* _TO DO_
Would you transcribe the line containing "Image resolution: width=780" and every line after it, through the end of the records below, exactly and with nothing else?

* _SOURCE INFORMATION_
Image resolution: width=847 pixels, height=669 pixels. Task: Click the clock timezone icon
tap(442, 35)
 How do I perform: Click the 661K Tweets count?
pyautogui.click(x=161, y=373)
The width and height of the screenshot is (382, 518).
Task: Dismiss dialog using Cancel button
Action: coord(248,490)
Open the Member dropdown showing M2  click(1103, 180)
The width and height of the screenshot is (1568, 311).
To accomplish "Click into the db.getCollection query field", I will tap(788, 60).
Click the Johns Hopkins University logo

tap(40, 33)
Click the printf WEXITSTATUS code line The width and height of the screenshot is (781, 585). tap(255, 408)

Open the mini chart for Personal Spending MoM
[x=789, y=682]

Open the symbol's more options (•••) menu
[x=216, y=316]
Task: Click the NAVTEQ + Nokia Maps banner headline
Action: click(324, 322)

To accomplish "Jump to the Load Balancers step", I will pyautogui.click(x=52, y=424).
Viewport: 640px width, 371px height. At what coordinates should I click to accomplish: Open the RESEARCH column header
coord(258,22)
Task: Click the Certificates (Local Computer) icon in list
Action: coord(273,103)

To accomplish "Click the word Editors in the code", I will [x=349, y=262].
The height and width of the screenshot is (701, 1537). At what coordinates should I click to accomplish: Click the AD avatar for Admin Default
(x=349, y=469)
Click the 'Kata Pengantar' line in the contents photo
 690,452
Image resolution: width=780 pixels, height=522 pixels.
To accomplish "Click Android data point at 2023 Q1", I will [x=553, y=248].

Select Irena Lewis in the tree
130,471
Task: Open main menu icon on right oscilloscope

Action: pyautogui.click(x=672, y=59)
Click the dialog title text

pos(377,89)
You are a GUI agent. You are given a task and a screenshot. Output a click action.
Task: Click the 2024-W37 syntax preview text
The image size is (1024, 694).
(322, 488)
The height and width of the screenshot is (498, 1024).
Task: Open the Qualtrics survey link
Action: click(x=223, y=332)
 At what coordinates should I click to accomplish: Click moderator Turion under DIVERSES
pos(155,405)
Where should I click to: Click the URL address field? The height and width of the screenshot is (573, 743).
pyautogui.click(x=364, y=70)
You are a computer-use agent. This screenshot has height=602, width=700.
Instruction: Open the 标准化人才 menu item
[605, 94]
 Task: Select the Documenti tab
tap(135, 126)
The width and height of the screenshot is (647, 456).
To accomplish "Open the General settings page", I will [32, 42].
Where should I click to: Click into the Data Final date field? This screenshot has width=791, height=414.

* _SOLUTION TO THE EXERCISE_
Image resolution: width=780 pixels, height=522 pixels.
To accomplish "Click Android data point at 2023 Q1", I will [x=553, y=248].

Select Irena Lewis in the tree
130,471
Task: Open main menu icon on right oscilloscope

Action: pyautogui.click(x=672, y=59)
Click the dialog title text

pos(377,89)
You are a GUI agent. You are given a task and a screenshot. Output a click action.
Task: Click the 2024-W37 syntax preview text
The image size is (1024, 694).
(322, 488)
The height and width of the screenshot is (498, 1024).
Task: Open the Qualtrics survey link
Action: click(x=223, y=332)
 At what coordinates should I click to accomplish: Click moderator Turion under DIVERSES
pos(155,405)
Where should I click to: Click the URL address field? The height and width of the screenshot is (573, 743).
pyautogui.click(x=364, y=70)
You are a computer-use agent. This screenshot has height=602, width=700.
Instruction: Open the 标准化人才 menu item
[605, 94]
 Task: Select the Documenti tab
tap(135, 126)
The width and height of the screenshot is (647, 456).
To accomplish "Open the General settings page", I will [32, 42].
Where should I click to: Click into the Data Final date field? This screenshot has width=791, height=414.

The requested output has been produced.